Repeat every record word for word and omit the images.
=====
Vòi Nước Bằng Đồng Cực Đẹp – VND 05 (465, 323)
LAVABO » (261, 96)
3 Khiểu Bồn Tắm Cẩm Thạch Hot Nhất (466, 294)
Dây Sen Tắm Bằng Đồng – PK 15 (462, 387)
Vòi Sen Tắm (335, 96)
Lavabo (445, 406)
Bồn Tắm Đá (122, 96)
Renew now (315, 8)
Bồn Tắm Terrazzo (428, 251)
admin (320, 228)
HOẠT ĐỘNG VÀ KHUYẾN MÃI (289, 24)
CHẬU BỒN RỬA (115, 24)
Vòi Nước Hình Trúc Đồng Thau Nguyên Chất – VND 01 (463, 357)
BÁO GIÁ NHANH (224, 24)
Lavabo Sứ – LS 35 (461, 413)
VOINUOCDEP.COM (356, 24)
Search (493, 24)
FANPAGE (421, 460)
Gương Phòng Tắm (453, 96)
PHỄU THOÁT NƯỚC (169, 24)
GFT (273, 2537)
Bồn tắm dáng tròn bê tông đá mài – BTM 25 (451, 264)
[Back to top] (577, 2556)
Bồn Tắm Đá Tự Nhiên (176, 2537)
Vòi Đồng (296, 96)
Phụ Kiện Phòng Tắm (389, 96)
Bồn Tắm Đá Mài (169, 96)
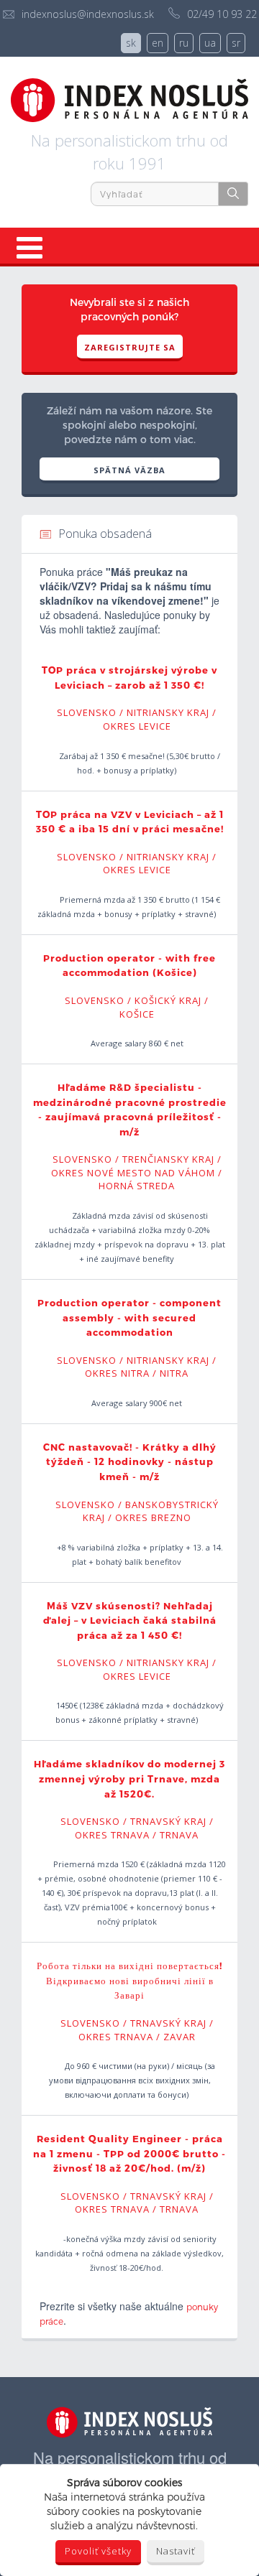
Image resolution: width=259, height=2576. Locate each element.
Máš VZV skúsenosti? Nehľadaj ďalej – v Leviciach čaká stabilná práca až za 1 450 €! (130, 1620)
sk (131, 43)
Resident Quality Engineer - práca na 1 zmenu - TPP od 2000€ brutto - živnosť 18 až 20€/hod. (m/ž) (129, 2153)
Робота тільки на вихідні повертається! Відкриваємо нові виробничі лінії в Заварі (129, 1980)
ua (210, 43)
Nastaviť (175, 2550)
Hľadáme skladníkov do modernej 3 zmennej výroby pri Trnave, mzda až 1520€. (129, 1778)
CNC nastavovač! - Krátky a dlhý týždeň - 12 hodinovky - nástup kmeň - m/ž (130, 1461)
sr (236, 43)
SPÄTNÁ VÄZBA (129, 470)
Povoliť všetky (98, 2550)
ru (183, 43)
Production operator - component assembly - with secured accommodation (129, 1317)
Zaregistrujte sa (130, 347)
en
=====
Output for this task -
Vòi Nước Bằng Đồng Cực Đẹp – VND 05 (465, 323)
LAVABO » (261, 96)
3 Khiểu Bồn Tắm Cẩm Thạch Hot Nhất (466, 294)
Dây Sen Tắm Bằng Đồng – PK 15 (462, 387)
Vòi Sen Tắm (335, 96)
Lavabo (445, 406)
Bồn Tắm Đá (122, 96)
Renew now (315, 8)
Bồn Tắm Terrazzo (428, 251)
admin (320, 228)
HOẠT ĐỘNG VÀ KHUYẾN MÃI (289, 24)
CHẬU BỒN RỬA (115, 24)
Vòi Nước Hình Trúc Đồng Thau Nguyên Chất – VND 01 (463, 357)
BÁO GIÁ NHANH (224, 24)
Lavabo Sứ – LS 35 (461, 413)
VOINUOCDEP.COM (356, 24)
Search (493, 24)
FANPAGE (421, 460)
Gương Phòng Tắm (453, 96)
PHỄU THOÁT NƯỚC (169, 24)
GFT (273, 2537)
Bồn tắm dáng tròn bê tông đá mài – BTM 25 (451, 264)
[Back to top] (577, 2556)
Bồn Tắm Đá Tự Nhiên (176, 2537)
Vòi Đồng (296, 96)
Phụ Kiện Phòng Tắm (389, 96)
Bồn Tắm Đá Mài (169, 96)
Image resolution: width=259, height=2576. Locate each element.
Máš VZV skúsenosti? Nehľadaj ďalej – v Leviciach čaká stabilná práca až za 1 450 €! (130, 1620)
sk (131, 43)
Resident Quality Engineer - práca na 1 zmenu - TPP od 2000€ brutto - živnosť 18 až 20€/hod. (m/ž) (129, 2153)
Робота тільки на вихідні повертається! Відкриваємо нові виробничі лінії в Заварі (129, 1980)
ua (210, 43)
Nastaviť (175, 2550)
Hľadáme skladníkov do modernej 3 zmennej výroby pri Trnave, mzda až 1520€. (129, 1778)
CNC nastavovač! - Krátky a dlhý týždeň - 12 hodinovky - nástup kmeň - m/ž (130, 1461)
sr (236, 43)
SPÄTNÁ VÄZBA (129, 470)
Povoliť všetky (98, 2550)
ru (183, 43)
Production operator - component assembly - with secured accommodation (129, 1317)
Zaregistrujte sa (130, 347)
en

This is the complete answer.